A project of this kind was requested by a couple riding a tandem bicycle and looking for a device to install all in one box, allowing them to talk. Furthermore, they liked the option to plug an iPod in as well and having it mute automatically when one of them was speaking.

Circuit operation:

The complete circuit is shown in the diagram and is formed by a microphone amplifier built around IC1A, a simple ac-dc converter (IC1B and related components) driving the dual electronic switch (IC2A and IC2B) and a headphone amplifier formed by Q1 - Q6 etc. For this amplifier only the left channel is shown: obviously, the right channel will be identical (input and output connections are shown into the rectangular box).
The two microphones (small electret types) are connected to J1 and J2 and the two headphone sets (usually 32 Ohms impedance) to J4 and J5. The iPod headphone output is connected to J3 by means of suitable stereo cable and 3mm jack plugs. There is no volume control: the desired level of the music programme is adjusted by means of the iPod control.

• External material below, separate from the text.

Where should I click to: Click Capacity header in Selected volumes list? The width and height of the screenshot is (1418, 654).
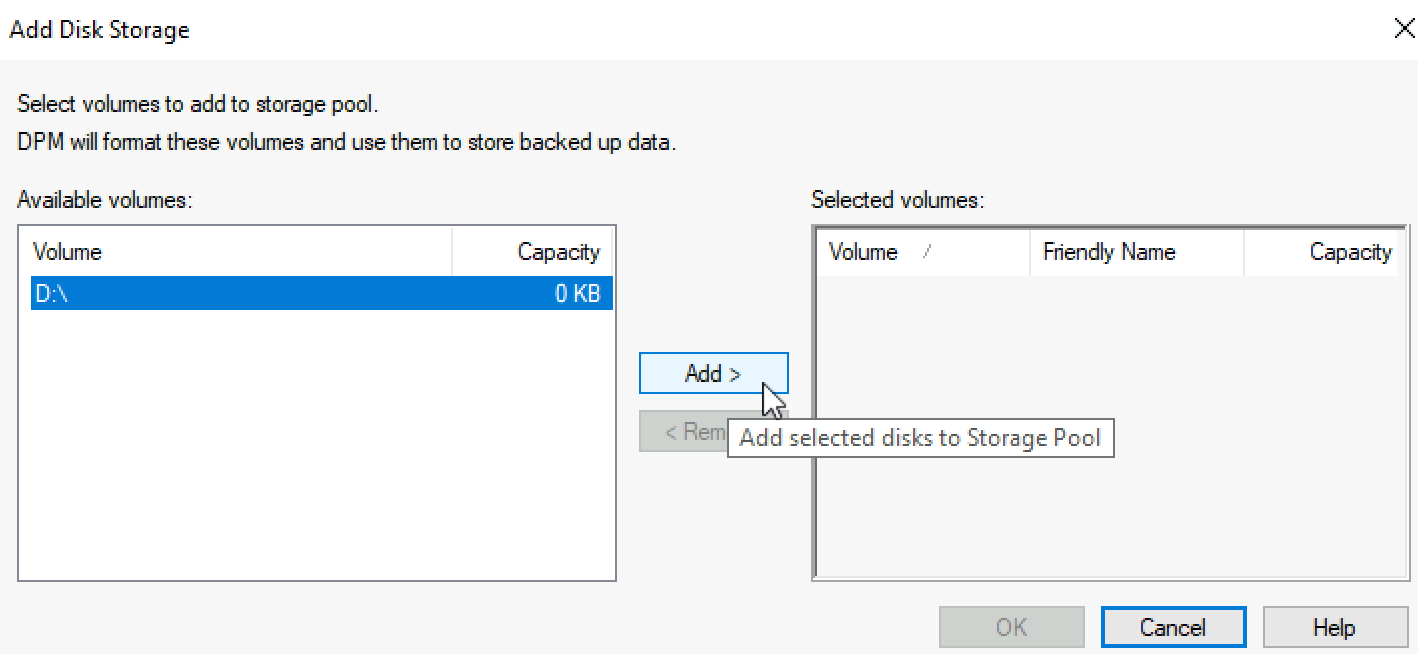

R4 acts as a volume control for the microphones and also sets the threshold at which the music will be muted: it should be set once for all and then left alone. As a matter of fact, the music will not disappear completely: it will be attenuated by about 10.5dB if a 68K value is used for R9 and R10 whereas a 100K value will cause an attenuation of about 8dB. In practice, the lesser the value of R9 and R10 the higher the attenuation of the music.
When speaking is stopped, the music will revert to full volume after some time-delay, set by R12 and C6. The value of these components can be varied to suit one's own needs.
The headphone amplifiers, despite the high number of transistors used, are simple enough, efficient and, above all, setup-free. They are able to deliver a full 5V peak-to-peak sinewave into 16 Ohm (i.e. about 200mW into two 32 Ohm headphones wired in parallel) with less than 1% distortion @ 1KHz and 0.7% @ 10KHz.
At the standard 40mW headphone power output capability, distortion figures are 0.6% @ 1KHz and 0.3% @ 10KHz.